Around three billion euros of forced sales have flooded the thin and illiquid European secondary loan market in the last two weeks, several traders said.
The sales started with Icelandic banks’ portfolio sales and other European banks followed, but a portfolio sale from Sankaty last week marked a new phase of the selloff as managers of credit-driven collateralised loan obligation (CLO) vehicles started to throw in the towel, traders said.
Traders said Sankaty, the credit affiliate of private equity firm Bain Capital, put a $342 million portfolio of leveraged loans up for sale last Wednesday and fund manager Highland Capital followed in the United States with a $641 million portfolio of U.S. and European names.

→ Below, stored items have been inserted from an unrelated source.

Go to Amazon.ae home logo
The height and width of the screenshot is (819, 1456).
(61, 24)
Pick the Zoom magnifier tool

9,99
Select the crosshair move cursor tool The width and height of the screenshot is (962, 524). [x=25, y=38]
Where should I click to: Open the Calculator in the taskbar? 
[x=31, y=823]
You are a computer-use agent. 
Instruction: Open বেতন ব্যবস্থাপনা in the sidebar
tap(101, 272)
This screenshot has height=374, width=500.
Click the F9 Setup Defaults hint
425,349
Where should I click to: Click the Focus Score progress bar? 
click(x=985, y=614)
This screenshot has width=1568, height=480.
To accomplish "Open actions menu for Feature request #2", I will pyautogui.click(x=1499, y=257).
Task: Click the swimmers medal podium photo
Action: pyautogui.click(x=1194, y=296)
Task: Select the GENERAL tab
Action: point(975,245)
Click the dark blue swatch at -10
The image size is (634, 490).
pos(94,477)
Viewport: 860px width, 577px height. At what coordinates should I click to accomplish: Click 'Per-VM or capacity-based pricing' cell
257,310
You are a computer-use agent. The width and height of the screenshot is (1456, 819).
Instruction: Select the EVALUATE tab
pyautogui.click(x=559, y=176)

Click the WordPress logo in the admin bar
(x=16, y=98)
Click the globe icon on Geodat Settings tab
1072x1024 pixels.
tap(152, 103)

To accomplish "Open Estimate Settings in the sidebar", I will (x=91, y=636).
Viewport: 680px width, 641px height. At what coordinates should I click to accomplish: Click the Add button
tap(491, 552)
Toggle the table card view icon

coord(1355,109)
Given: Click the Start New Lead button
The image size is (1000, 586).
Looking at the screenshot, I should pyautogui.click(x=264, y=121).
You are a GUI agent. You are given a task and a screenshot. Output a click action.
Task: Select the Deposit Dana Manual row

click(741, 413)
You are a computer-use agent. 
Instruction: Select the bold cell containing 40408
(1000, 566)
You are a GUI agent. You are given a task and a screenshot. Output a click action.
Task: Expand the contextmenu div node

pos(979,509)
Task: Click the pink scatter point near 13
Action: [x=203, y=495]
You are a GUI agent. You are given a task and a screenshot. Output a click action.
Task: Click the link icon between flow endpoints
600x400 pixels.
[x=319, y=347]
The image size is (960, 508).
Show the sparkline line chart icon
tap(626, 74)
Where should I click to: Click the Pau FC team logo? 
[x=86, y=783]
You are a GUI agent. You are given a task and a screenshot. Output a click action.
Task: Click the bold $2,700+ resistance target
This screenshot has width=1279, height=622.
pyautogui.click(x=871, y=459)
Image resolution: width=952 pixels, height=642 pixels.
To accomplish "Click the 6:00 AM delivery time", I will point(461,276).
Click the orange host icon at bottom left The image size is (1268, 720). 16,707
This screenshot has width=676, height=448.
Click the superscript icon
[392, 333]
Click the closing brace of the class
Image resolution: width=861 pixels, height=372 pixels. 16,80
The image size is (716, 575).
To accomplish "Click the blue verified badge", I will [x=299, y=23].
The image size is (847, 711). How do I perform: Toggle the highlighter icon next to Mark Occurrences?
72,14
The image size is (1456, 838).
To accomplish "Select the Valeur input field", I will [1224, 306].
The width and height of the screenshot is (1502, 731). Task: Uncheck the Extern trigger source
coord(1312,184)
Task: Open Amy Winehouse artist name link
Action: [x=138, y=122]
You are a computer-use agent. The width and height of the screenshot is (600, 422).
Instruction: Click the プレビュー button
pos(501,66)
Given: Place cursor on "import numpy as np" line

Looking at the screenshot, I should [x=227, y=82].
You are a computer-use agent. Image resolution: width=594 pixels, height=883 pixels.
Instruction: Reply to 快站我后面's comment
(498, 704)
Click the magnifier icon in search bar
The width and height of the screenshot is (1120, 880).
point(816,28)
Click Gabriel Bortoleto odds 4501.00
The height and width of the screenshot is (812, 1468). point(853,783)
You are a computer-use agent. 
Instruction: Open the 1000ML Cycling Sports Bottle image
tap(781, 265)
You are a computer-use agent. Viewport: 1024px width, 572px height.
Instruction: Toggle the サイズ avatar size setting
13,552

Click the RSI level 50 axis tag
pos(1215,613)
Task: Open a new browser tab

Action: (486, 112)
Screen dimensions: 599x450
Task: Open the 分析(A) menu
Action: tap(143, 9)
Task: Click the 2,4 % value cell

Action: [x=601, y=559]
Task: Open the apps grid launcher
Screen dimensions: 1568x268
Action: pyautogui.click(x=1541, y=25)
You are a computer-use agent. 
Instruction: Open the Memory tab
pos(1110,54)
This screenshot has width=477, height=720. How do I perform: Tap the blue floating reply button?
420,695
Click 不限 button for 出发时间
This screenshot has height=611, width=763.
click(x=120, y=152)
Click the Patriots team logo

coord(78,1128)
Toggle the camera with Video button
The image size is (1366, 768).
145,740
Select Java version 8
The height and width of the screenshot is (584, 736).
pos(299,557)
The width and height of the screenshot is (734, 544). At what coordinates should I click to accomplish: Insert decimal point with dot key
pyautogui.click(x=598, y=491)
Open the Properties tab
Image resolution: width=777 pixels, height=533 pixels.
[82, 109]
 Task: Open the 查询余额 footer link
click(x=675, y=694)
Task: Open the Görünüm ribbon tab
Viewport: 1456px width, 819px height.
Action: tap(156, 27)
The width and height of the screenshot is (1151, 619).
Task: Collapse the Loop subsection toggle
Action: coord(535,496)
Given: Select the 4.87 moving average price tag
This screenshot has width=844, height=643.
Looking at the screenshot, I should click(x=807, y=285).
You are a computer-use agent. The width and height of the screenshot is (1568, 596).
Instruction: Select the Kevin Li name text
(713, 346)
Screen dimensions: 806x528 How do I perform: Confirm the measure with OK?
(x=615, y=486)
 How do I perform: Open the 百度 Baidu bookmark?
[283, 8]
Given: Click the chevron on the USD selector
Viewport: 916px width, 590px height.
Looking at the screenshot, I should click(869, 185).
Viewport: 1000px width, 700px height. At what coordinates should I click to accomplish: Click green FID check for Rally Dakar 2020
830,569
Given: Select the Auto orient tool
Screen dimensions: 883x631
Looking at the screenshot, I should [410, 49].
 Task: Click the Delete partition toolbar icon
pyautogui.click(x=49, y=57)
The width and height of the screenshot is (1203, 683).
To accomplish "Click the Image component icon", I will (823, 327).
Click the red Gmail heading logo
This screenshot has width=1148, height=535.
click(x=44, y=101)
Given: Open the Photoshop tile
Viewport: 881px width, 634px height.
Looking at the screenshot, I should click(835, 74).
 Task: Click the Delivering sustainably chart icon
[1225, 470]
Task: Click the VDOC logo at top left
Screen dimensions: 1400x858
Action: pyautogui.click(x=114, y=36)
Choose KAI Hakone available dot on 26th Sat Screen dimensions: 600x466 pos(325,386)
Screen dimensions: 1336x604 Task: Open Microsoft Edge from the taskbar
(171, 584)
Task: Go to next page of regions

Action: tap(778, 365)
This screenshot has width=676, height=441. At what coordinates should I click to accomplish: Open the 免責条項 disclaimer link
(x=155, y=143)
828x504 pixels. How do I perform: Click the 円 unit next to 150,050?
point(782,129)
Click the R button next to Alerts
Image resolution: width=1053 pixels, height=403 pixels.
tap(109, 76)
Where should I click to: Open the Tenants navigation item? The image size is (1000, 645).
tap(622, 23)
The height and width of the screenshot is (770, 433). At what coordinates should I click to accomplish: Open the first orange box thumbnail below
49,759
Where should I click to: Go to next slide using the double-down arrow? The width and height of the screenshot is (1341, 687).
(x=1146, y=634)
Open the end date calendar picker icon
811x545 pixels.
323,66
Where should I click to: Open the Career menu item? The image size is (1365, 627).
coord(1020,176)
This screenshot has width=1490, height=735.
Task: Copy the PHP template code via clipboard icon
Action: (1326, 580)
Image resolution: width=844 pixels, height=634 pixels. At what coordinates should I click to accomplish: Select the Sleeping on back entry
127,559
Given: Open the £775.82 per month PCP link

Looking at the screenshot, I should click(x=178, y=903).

Average bids on Europe’s top 40 leveraged loans have lost 225 basis points from last Friday’s level of 71.01 percent of face value to 68.76 on Monday, RLPC data shows.
While this madness continues, watch for results due out soon:
By Christian Vits
(Bloomberg)- The European Central Bank offered banks unlimited amounts of dollars in two new tenders today as it steps up efforts to get financial institutions lending to each other again.
The Frankfurt-based central bank offered banks funds for 28 days via a currency swap in which it lends dollars against euros. In a separate tender with the same maturity, the ECB offered dollars against collateral at a fixed rate of 2.11 percent. In both cases it will fill all bids. Results will be published at 11 a.m. The loans start on Oct. 23 and mature Nov. 20.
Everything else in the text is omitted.